Endless: Now that's funny :lol: ! Felt like taking Bill Dance advice the other day on the water. I've heard of the thumb trick before, couldn't remember it at the time, so I didn't try it. I'll be tossing out in the yard this evening for practice, either casting or taking backlash out.

I thought you would like that, lol.

Posted

kaotic1,

Don't get frustrated and try not to over cast these. I just tought my 11 year old son to baitcast. Stick to cheap mono like NBR said. Keep your spool control on the tight side if needed. With much practice you be a pro in no time.

I tought myself, Long before internet and the advice given here is spot on. One last note is patience and smooth easy casts to start.

  • Super User
Posted

One last note is patience and smooth easy casts to start.

This could well be some of the best advice you get.
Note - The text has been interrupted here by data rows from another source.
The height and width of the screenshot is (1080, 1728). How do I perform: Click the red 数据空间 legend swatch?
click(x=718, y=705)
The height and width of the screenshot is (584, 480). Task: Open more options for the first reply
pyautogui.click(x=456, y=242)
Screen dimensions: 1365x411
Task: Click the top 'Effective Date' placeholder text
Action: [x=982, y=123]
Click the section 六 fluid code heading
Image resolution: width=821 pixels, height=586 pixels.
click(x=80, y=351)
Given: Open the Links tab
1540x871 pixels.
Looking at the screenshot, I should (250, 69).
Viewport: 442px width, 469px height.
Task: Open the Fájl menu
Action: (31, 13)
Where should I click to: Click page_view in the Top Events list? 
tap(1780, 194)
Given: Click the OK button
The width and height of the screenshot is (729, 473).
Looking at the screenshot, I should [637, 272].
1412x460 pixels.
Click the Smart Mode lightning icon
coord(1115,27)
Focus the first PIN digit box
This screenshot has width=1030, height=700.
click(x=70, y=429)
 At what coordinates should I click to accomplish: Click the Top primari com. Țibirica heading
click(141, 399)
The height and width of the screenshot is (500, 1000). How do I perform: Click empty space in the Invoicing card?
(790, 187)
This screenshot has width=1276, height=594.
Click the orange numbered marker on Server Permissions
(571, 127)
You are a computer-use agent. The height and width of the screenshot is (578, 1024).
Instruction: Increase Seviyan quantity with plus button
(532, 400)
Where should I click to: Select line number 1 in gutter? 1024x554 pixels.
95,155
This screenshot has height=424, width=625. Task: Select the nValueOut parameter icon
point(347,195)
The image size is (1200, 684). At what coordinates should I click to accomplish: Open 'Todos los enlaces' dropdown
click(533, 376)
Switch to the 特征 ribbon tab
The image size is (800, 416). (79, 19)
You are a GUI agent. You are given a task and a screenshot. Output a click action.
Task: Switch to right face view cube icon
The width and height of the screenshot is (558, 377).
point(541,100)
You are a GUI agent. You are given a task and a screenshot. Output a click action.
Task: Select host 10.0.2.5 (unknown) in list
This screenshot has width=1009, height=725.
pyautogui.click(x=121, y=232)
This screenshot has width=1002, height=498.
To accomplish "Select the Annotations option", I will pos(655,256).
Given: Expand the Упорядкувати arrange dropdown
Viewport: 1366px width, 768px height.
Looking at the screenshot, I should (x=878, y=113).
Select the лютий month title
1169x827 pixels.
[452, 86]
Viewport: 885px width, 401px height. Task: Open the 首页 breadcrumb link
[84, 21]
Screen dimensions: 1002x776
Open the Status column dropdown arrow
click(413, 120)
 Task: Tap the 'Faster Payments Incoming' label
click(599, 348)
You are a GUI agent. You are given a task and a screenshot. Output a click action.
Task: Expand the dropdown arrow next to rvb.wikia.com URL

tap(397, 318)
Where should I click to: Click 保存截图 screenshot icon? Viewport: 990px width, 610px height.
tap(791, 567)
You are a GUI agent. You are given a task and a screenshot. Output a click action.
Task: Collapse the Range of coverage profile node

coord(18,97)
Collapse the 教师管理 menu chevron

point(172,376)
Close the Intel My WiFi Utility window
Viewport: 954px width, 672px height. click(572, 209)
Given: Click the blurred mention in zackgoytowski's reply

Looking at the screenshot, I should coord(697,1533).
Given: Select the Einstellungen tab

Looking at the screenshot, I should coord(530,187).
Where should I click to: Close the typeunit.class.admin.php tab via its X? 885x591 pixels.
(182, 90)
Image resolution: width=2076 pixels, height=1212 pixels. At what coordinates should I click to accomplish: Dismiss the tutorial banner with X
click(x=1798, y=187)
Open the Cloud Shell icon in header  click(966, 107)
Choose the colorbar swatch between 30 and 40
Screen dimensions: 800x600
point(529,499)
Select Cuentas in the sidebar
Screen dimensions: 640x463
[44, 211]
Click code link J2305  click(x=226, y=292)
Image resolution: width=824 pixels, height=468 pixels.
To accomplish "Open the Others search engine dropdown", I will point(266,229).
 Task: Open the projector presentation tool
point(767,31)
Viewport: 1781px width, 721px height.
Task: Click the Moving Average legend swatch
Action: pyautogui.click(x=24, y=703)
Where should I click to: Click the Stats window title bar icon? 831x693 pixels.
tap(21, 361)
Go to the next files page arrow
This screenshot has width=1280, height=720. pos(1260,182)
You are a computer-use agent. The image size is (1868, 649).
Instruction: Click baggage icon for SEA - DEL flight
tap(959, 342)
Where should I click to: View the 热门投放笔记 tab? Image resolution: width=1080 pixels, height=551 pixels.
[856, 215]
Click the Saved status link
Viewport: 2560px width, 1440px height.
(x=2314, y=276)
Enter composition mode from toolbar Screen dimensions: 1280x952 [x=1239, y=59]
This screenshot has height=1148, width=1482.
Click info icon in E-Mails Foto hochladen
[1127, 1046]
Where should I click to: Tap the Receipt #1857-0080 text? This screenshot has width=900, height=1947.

The smoother your cast, generally the lower the amount of braking force you need, giving you a longer cast. Unfortunately for me, there are still times when I get over excited and try to whip a cast out. Then I hear that lovely sound of a backlash while it's happening and just hang my head. Happens to everybody once in a while.

Posted

I spooled on some Trilene XL 17# mono on clearance at the local walmart. Surprisingly, I cast better with it, than I did with the fluro. And thanks to Sam, I put some electric tape to reduce the backlash. In the past few days my casting in the yard has gotten further with little to no backlash and fraustrations. My confidence in baitcasters is definitely building. Now, I just need to get out and catch my first fish on it. Thanks!

Posted

I've got an idea that this is common when moving from spinning gear to baitcasting gear. It was for me. Release timing is a lot different.

Truth^ IMHO, release timing is the thing that causes the most headaches for those new to baitcasting. Because the baitcaster has a revolving spool, as opposed to a spinning reel's stationary spool, it takes a fraction of a second for the spool on a baitcaster to start moving, so your release point must be earlier in the casting motion than with a spinning reel.

Good advice to spool up with some inexpensive mono for practice. You WILL backlash the reel while you're learning. No sense in throwing away expensive line.

Tom

Posted

Beginning to realize time is everything with a baitcaster! I cast much better side-arm versus overhand; better distance and accurancy.